DeepSeek Silently Uploads V3-0324 Checkpoint, Open Weights Hit Frontier
Summary
DeepSeek published an updated V3 checkpoint — DeepSeek-V3-0324 — to Hugging Face without any official announcement, blog post, or press release. Independent benchmarkers discovered the upload and found it delivered massive capability jumps: AIME performance rose from 39.6% to 59.4%, GPQA jumped from 59.1% to 68.4%, and LiveCodeBench from 39.2% to 49.2%. Artificial Analysis declared it the first open-weight model to surpass all non-reasoning proprietary models, including GPT-4o and Claude 3.5 Sonnet.
What Happened
On March 24, 2025, the model file DeepSeek-V3-0324 appeared on Hugging Face under DeepSeek's account with an MIT license — no accompanying announcement, technical report, or changelog. The 671-billion parameter mixture-of-experts model activates 37 billion parameters per forward pass and was distributed with full weights available for download.

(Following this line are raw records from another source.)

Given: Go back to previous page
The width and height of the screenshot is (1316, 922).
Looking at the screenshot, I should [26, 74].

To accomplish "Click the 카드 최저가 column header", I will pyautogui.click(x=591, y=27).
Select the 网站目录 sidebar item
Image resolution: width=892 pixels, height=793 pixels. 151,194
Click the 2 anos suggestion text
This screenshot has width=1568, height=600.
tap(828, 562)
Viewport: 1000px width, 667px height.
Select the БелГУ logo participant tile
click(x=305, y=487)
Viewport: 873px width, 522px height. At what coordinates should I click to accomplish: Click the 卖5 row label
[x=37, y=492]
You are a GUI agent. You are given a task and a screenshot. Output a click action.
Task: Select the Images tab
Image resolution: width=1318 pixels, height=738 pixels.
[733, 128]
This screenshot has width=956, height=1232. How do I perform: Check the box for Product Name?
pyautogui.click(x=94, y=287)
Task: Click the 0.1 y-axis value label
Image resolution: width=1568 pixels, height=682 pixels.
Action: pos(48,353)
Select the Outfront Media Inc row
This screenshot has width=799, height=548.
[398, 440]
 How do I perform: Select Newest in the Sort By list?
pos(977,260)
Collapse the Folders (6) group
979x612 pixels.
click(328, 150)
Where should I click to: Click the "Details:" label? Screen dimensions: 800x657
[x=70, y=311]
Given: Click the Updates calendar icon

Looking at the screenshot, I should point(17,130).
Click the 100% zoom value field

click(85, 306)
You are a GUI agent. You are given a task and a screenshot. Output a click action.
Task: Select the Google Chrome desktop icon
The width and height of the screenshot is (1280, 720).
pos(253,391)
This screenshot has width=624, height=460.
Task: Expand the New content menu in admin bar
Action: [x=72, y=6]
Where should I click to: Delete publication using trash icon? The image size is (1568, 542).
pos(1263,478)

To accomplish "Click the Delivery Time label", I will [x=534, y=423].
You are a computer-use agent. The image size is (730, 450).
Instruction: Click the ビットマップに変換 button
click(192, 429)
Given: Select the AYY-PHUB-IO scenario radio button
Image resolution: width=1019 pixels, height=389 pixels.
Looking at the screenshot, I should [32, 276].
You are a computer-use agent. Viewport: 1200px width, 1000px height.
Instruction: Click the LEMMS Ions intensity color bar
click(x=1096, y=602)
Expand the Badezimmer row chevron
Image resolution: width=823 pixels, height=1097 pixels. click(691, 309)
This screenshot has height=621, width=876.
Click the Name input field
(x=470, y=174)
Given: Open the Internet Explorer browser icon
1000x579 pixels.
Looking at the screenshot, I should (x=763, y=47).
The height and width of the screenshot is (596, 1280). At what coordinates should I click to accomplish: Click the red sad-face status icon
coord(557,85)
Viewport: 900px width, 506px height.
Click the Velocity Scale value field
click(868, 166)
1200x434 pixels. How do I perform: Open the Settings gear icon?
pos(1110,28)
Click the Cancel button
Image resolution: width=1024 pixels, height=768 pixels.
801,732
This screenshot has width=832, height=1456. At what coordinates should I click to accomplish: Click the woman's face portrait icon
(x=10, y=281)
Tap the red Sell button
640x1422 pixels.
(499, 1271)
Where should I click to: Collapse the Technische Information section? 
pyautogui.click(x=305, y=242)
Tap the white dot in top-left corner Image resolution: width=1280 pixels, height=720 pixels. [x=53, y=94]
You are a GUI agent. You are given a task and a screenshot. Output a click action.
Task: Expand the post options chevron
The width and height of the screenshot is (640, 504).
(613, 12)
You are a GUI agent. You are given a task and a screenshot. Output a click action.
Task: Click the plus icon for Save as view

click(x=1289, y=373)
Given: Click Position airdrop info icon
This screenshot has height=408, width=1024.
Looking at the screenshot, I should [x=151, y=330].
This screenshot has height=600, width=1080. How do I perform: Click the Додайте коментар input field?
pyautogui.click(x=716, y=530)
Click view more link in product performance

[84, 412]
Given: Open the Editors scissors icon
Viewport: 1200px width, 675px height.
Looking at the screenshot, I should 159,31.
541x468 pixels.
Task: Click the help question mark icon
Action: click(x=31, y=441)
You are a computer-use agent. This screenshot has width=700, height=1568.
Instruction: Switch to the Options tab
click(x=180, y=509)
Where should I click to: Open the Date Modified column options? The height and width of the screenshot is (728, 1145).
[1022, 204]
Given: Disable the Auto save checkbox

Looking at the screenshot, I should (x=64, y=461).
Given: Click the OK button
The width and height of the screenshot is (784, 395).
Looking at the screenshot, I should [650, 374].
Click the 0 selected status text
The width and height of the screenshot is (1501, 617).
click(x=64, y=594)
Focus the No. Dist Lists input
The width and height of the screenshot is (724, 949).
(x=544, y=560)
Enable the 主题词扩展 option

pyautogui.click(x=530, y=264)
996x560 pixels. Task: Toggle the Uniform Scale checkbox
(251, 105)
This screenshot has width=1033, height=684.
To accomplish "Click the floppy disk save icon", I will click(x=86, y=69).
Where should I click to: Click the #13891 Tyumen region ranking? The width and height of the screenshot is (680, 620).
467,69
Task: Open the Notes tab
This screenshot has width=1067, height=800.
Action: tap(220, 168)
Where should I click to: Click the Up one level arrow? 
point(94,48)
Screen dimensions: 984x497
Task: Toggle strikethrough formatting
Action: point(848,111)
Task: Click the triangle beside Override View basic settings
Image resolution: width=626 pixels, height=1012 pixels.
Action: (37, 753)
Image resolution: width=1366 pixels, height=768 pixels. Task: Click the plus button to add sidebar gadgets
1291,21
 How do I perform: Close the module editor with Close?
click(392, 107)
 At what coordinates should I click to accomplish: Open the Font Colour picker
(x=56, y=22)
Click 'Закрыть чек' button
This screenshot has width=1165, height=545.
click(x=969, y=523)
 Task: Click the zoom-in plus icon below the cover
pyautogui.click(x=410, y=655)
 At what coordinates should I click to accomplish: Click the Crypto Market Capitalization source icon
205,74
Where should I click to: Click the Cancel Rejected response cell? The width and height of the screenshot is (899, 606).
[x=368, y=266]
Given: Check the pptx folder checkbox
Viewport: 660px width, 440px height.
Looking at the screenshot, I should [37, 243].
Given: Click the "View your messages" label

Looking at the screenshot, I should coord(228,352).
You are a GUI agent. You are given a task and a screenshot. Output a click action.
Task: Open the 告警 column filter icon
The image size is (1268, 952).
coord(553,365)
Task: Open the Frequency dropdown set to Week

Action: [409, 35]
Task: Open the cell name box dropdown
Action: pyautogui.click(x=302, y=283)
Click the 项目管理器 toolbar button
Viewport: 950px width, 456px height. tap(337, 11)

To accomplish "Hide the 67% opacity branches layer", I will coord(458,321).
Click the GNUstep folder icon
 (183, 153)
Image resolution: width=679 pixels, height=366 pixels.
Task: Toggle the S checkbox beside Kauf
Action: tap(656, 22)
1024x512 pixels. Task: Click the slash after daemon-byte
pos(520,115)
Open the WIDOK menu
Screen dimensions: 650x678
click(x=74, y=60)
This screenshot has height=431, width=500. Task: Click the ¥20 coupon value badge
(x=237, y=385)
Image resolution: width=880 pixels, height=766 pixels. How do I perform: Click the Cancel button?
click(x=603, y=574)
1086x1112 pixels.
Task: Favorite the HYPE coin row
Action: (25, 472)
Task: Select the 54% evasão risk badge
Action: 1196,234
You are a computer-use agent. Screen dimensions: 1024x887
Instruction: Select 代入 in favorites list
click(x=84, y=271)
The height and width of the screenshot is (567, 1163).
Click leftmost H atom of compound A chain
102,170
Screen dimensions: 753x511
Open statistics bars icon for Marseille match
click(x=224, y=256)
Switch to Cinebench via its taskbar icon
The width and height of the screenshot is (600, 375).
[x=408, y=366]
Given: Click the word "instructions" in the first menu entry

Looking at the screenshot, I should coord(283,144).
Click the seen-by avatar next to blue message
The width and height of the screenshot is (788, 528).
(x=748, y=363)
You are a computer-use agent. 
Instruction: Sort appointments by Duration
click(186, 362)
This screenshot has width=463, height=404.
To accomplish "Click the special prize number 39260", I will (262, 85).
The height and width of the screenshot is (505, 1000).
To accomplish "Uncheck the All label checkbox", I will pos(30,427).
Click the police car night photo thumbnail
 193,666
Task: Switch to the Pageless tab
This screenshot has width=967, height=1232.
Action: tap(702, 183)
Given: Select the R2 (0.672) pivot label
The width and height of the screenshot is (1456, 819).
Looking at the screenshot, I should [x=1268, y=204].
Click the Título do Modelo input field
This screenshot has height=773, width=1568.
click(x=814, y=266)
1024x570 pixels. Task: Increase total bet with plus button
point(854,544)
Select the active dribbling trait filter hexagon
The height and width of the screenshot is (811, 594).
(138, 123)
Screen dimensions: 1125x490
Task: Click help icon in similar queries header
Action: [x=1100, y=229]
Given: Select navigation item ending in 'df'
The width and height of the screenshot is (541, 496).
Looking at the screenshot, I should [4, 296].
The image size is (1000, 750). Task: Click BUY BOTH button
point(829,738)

Community members and benchmarking services discovered the upload within hours and began running evaluations. The results were striking: the model showed roughly 20 percentage point improvements on AIME 2025 math competition problems and nearly 10 percentage point gains on GPQA graduate-level science questions compared to the prior V3 checkpoint. LiveCodeBench coding performance improved by 10 points.
Artificial Analysis, which maintains a comparative leaderboard of models across providers, flagged the checkpoint as the first open-weight model to exceed all commercially available non-reasoning proprietary models on their composite quality score. The MIT license applied to the released weights permitted unrestricted commercial use, redistribution, and fine-tuning.
Why It Matters
The silent release format itself was significant: by uploading weights without fanfare, DeepSeek bypassed the press cycle that typically accompanies major model releases from Western labs. The absence of a technical report meant performance claims came initially from community benchmarkers rather than the lab itself — yet the results held up across independent evaluations.
The release crystallized what critics of closed development had argued: that the capability gap between open-weight and proprietary frontier models was narrowing faster than industry consensus acknowledged. A Chinese research lab, releasing a model quietly on a Saturday with an MIT license, had reached or surpassed the performance of models that US labs charged per-token API access for.